# Bass in 20 feet



## FISHIN216 (Mar 18, 2009)

What is the absolute best way to catch bass in the depths with weeds around? JIg 'N Pig?


----------



## BigDaddy300 (Nov 1, 2004)

Those are some deep weeds! Where they at?


----------



## FISHIN216 (Mar 18, 2009)

Cleveland Harbor. there are weeds by the shore then it drops off to 20 feet


----------



## JamesT (Jul 22, 2005)

there is no absolute best way. But you could try a senko or senko style worm wacky rigged with a split shot 1-2 feet above the worm.

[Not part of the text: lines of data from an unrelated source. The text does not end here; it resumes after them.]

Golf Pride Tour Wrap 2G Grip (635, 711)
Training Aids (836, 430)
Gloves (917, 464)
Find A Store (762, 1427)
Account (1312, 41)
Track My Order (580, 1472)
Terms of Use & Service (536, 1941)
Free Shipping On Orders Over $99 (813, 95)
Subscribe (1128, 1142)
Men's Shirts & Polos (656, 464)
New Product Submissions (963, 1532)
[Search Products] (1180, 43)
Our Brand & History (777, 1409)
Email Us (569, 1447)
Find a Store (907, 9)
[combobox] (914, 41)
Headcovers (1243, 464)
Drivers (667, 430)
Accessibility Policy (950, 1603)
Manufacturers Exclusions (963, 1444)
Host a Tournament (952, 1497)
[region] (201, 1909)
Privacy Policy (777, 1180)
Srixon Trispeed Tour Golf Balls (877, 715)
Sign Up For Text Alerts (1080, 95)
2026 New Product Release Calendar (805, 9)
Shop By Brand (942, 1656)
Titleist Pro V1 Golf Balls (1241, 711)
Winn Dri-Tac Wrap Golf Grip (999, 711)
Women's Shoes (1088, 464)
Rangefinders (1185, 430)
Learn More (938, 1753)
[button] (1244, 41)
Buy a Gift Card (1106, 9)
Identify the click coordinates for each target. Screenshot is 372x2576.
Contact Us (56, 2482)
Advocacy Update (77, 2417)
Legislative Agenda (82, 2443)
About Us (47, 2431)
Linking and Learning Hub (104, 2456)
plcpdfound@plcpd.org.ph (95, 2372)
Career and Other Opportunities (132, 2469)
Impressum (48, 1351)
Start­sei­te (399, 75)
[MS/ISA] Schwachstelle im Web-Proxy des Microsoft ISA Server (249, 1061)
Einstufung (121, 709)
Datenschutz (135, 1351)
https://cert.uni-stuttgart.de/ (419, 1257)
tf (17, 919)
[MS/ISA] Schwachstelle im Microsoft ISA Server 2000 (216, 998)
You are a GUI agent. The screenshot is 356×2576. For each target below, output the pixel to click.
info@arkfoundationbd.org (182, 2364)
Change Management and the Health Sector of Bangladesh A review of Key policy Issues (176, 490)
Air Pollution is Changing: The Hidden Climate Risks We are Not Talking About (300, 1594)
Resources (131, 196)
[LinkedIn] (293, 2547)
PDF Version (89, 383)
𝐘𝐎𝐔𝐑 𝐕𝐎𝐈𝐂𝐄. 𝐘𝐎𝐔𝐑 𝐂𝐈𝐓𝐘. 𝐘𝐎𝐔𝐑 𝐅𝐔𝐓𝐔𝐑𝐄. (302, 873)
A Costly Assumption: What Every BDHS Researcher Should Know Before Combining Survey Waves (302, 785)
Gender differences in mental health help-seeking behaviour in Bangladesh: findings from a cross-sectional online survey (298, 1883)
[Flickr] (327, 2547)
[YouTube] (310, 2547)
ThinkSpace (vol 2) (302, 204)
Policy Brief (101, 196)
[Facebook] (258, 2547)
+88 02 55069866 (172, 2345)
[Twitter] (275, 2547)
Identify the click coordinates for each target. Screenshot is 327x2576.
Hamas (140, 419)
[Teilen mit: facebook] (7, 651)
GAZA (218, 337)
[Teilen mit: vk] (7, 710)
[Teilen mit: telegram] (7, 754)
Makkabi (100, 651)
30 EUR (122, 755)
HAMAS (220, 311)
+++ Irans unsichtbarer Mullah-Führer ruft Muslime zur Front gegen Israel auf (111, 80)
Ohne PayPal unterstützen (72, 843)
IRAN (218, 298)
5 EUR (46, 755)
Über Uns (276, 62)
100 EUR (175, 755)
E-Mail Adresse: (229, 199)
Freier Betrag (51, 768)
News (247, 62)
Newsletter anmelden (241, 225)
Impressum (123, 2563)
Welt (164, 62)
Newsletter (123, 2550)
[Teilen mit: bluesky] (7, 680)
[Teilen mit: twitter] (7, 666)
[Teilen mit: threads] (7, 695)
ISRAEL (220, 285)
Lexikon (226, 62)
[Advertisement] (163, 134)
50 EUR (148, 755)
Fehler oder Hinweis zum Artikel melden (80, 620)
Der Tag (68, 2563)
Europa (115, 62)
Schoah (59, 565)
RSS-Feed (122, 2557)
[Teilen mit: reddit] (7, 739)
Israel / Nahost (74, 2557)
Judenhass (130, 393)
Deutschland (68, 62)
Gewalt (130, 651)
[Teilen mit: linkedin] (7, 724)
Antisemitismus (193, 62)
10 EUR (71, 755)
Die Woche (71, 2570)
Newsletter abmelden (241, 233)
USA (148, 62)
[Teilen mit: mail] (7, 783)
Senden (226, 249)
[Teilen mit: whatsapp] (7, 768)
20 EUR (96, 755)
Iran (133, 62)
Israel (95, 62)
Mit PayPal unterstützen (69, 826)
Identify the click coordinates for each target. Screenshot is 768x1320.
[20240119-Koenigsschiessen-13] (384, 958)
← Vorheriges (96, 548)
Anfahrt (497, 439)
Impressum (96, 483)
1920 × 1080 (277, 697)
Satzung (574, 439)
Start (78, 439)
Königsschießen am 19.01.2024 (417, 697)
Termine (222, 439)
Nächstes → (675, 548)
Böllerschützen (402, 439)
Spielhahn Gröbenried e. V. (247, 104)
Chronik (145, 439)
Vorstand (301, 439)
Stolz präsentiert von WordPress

Or drop shotting. Texas rigged worm would also work.


----------



## flippin fool (Apr 3, 2006)

jigging spoons, deep diving crankbaits, carolina rig


----------



## meat (Jul 12, 2009)

I use soft plastics Texas rigged weedless with heavier line for pitchin into the weeds, Carolina rigged for working the edges or tops.


----------



## thelatrobe33 (May 19, 2008)

I would drop shot. Experiment with how long the tag end needs to be to twitch right above the weeds.


----------



## Tokugawa (Apr 29, 2008)

All good suggestions. A crank parallel to the weedline might work too. A lipless crank or jerkbait over the top of the weeds is good too. Lots of options...


----------



## Wolfhook120 (Oct 17, 2007)

Drop Shot!! Fish that are that deep or deeper are well below the thermocline usually because there is a good food supply there (Craws). A drop shot will get you to those fish fast and keep your presentation in their face longer than say a bait that is moving. I would drop a minnow imitator first and if there's no action I'd switch to some sort of small craw. Oh, don't forget to fizz those fish! Hope this helps.


----------